Clark’s time at Suffolk resulted in a Juris Doctor in Business Law, and time served in the Black Law Students Association, as the Council of Presidents Liaison for the Student Bar Association, as a member of the university President’s Diversity Task Force, the National Association for the Advancement of Colored People and the Business Law Student’s Association.
Clark spent more than 13 months as a judicial intern, having worked on research and legislation drafting for bankruptcy, employment strategies and overcriminalization. She also has worked for over six years with the volunteer organization Rosie’s Place that provides resources to women that have struggled with homelessness and poverty.
In her time as the former president of Suffolk Law’s Black Law Students Association, Clark has worked to provide training opportunities for Boston public middle and high school students that may have a similar background to herself. Another goal of Clark’s has been to prepare the teens for interactions with police officers and to help them understand when an officer may have crossed a boundary.
A leading news source for legal education, The National Jurist, named Clark and 24 other law students from around the country as 2017’s Law Students of the Year.

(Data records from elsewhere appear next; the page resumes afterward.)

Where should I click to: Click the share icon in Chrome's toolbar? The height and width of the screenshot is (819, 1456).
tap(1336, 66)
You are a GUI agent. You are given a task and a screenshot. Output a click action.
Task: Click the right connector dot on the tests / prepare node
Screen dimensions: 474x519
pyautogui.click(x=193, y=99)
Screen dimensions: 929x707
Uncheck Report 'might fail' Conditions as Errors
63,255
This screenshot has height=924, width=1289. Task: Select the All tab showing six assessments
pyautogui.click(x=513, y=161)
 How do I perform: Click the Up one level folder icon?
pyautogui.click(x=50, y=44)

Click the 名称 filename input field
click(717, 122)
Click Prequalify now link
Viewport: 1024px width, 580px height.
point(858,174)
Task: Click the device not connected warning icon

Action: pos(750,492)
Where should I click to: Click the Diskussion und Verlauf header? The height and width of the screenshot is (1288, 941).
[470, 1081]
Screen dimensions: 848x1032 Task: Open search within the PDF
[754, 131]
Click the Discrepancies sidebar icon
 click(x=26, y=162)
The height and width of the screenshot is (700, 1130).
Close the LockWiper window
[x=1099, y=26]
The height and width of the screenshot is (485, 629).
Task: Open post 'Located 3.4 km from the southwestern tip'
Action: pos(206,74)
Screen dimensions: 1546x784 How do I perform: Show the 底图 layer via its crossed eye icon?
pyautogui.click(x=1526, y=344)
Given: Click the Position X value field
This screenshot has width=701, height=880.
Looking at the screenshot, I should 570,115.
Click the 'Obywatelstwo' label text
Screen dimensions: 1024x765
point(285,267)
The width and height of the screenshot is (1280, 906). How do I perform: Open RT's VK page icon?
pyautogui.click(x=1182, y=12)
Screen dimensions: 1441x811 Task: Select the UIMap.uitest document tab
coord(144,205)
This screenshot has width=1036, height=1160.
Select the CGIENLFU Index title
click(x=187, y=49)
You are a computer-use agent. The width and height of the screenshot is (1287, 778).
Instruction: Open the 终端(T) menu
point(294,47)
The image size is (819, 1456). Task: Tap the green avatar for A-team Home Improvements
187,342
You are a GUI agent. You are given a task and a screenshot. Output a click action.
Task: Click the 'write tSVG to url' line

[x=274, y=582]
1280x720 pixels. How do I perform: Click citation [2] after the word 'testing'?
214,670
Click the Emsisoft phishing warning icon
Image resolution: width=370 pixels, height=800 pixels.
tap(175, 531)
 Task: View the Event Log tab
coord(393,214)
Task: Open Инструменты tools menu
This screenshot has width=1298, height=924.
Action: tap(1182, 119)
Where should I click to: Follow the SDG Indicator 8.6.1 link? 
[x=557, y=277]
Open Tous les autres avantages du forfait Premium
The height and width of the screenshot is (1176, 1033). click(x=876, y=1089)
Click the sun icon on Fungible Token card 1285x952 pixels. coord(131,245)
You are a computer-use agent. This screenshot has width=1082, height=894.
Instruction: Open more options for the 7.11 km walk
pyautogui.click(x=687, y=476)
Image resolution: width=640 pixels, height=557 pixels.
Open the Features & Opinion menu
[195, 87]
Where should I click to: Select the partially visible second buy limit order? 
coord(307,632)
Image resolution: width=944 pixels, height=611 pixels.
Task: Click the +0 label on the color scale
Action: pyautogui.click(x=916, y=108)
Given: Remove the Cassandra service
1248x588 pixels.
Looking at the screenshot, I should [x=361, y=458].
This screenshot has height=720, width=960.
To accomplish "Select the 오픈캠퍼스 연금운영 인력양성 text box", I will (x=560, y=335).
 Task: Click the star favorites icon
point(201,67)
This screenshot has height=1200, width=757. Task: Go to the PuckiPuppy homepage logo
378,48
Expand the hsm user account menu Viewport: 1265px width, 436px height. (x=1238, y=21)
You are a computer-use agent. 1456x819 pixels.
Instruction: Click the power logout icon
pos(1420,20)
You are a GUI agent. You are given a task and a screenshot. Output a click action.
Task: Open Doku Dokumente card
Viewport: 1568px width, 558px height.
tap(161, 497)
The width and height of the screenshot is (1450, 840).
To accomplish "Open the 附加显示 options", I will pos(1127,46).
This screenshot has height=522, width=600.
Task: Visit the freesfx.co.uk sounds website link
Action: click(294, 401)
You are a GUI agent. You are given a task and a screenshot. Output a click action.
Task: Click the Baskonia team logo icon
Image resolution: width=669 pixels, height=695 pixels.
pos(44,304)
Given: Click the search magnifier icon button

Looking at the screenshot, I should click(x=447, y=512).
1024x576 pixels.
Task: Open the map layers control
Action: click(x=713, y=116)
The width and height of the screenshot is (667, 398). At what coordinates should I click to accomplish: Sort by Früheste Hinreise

The National Jurist described a great law student as, “students [that] leave their marks on their law schools and the surrounding communities before going off and doing great things in the real world.”
Clark was unable to be reached before the publishing of this article.
Some of the projects Clark worked on include drafting legislation to aid the State of Michigan’s dealing with the Flint water crisis, participating in the Marshall Brennan program to teach inner-city students the legal foundations of search seizure, acts of protests and more.
As a first generation student, part of her student outreach was intended to provide others like her a more complete idea of what law school is about, and the resources they will need to succeed in the same ways that she has.
Clark has written that she has, “plans of pursuing a career in corporate law upon graduation.”